## BEGIN

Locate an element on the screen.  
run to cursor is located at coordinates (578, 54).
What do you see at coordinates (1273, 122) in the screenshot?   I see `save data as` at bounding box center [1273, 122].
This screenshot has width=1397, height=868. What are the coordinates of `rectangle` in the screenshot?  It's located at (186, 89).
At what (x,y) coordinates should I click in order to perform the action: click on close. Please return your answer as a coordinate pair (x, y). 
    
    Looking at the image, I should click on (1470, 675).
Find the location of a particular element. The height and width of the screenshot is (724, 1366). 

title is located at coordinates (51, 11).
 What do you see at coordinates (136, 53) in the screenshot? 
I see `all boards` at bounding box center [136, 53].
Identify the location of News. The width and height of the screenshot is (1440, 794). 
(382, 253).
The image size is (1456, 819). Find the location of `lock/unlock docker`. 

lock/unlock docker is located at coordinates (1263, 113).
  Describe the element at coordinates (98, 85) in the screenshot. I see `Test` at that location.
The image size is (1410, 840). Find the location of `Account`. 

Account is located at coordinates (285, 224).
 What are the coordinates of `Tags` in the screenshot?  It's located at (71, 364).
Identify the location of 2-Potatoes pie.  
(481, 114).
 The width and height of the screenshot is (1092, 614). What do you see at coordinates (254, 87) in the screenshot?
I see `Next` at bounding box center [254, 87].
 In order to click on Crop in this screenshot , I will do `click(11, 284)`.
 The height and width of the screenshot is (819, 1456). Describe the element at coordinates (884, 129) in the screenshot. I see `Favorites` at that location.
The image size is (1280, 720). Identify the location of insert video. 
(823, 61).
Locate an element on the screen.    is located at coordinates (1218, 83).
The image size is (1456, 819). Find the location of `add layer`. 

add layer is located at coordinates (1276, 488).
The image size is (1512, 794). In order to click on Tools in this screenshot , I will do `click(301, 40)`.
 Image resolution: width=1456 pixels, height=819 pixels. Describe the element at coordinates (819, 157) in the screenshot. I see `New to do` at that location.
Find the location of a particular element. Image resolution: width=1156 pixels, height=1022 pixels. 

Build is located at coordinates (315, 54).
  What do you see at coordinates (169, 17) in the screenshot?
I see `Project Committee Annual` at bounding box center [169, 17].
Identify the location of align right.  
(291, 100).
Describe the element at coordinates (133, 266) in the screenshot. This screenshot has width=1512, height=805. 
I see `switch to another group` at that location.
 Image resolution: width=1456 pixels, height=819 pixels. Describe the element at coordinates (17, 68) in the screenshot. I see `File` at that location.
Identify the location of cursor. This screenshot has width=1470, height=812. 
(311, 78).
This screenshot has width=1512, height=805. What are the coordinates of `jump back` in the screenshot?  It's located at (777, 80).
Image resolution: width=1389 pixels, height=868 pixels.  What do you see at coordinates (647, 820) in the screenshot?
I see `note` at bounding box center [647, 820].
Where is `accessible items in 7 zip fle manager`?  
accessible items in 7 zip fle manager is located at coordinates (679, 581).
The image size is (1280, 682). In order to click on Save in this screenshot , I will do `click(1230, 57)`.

## END

What the task requires:
Write out the records from the start through the line containing "What do you see at coordinates (1273, 122)" as a JSON list of strings, one string per line, leaving out blank lines.

Task result:
[
  "Locate an element on the screen.  ",
  "run to cursor is located at coordinates (578, 54).",
  "What do you see at coordinates (1273, 122) in the screenshot?   I see `save data as` at bounding box center [1273, 122]."
]